What the task asks:
Each line of the listing that includes the string "badge" needs to be located and copied.

************

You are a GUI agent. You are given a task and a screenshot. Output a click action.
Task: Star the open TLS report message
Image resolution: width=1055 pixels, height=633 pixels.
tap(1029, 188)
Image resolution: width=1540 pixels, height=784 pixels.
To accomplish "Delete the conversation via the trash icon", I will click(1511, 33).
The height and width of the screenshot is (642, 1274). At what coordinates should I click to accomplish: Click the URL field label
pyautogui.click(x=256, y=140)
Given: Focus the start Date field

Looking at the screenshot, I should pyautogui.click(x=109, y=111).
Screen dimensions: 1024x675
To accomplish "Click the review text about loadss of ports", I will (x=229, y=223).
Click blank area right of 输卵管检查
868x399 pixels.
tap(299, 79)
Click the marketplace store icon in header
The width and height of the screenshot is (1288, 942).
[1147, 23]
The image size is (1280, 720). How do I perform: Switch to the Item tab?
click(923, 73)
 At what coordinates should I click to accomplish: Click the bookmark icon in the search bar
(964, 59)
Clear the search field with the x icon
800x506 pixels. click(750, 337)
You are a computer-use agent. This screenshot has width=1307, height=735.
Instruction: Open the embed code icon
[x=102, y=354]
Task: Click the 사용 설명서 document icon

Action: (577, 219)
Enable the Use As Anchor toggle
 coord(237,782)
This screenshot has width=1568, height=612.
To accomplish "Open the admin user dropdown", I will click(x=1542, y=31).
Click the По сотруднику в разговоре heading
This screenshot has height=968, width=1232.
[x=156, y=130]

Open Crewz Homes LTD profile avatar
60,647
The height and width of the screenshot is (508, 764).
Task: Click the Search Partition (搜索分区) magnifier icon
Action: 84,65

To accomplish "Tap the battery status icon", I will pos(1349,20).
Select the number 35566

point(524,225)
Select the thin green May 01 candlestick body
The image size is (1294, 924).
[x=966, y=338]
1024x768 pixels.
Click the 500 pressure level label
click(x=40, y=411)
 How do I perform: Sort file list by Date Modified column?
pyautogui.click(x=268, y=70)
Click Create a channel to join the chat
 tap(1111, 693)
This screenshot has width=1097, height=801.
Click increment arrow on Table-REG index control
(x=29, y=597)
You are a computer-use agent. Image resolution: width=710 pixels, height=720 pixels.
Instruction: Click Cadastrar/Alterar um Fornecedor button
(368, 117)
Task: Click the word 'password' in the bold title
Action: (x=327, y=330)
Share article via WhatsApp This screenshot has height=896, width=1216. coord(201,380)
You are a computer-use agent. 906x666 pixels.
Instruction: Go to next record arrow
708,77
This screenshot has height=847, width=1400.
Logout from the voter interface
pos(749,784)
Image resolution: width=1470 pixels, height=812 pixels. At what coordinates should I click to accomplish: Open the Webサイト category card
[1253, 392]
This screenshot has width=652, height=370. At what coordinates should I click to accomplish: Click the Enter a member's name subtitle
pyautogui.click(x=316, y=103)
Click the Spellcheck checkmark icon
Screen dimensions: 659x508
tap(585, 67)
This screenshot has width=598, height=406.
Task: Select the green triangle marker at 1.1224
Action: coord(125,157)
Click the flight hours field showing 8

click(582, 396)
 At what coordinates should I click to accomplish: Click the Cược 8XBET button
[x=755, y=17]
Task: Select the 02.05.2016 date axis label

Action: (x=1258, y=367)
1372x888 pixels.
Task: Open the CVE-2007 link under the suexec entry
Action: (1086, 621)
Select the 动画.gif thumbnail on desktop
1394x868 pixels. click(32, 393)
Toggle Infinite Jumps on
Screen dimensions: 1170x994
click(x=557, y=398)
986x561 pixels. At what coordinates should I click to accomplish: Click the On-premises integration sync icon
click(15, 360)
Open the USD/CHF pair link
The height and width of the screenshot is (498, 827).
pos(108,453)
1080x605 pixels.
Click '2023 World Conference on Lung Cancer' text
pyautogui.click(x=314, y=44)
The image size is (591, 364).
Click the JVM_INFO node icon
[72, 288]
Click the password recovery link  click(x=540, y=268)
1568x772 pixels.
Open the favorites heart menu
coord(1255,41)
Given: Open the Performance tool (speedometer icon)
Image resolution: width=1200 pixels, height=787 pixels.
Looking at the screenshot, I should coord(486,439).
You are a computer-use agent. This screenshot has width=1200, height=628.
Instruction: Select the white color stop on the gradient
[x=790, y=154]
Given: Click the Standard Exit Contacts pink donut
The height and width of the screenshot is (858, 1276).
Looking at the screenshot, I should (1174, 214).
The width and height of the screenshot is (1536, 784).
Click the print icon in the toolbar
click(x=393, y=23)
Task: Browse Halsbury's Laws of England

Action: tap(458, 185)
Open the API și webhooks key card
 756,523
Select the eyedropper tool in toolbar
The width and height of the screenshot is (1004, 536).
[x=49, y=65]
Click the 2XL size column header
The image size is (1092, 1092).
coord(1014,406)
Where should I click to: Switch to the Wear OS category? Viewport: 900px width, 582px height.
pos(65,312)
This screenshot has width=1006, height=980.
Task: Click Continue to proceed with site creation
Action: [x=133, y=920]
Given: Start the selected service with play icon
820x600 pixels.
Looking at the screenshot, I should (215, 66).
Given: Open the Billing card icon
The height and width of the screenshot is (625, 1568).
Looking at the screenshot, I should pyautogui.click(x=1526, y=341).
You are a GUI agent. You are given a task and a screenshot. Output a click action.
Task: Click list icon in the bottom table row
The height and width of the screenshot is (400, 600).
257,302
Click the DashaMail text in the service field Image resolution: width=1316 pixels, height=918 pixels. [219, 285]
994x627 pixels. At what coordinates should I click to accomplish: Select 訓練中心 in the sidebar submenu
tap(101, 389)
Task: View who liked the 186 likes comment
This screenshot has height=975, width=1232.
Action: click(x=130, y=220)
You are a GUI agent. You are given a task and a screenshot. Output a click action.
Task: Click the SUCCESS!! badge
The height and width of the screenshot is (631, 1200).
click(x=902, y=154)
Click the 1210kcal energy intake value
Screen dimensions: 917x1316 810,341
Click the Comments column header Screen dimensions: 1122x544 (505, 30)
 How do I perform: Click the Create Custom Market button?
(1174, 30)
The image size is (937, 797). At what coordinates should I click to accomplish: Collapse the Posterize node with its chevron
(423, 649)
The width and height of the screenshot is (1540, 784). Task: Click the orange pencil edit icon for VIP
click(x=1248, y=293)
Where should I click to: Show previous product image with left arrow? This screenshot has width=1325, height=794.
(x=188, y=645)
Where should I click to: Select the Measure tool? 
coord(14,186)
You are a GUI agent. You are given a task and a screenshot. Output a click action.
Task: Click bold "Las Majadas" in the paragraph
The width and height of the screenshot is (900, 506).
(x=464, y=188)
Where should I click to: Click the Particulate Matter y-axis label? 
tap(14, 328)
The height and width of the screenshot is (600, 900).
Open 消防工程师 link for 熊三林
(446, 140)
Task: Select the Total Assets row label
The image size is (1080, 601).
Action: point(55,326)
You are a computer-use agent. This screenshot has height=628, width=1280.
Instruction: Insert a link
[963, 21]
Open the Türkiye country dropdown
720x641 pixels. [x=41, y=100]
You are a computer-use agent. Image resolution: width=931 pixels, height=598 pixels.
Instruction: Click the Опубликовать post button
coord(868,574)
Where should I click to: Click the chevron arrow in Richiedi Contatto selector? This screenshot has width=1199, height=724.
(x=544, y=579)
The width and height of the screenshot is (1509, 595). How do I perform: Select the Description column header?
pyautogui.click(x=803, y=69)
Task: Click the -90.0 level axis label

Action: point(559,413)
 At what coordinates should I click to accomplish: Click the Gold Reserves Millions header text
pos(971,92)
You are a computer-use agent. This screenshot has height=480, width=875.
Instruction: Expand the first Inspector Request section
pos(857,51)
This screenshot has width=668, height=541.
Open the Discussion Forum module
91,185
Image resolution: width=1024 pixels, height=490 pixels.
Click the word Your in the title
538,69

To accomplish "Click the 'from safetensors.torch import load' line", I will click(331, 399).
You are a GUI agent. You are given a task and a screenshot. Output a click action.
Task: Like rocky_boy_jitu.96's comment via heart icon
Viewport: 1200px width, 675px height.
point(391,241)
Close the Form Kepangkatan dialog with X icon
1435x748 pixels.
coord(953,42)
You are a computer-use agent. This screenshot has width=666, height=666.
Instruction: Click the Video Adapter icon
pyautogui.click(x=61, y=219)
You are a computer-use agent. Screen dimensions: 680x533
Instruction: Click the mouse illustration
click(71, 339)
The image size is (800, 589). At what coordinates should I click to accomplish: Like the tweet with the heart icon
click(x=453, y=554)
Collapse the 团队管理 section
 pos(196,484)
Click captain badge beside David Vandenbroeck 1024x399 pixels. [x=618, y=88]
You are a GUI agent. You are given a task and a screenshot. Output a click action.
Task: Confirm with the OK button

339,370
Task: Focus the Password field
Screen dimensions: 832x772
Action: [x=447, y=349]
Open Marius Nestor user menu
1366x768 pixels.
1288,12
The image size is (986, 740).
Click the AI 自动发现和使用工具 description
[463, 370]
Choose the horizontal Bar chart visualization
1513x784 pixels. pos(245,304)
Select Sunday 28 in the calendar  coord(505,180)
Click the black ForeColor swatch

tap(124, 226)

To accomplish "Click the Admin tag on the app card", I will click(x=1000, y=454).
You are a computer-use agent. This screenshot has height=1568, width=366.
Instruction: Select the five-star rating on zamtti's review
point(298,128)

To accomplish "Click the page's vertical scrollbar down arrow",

************

Solution:
Task: Click the SUCCESS!! badge
Click captain badge beside David Vandenbroeck 1024x399 pixels. [x=618, y=88]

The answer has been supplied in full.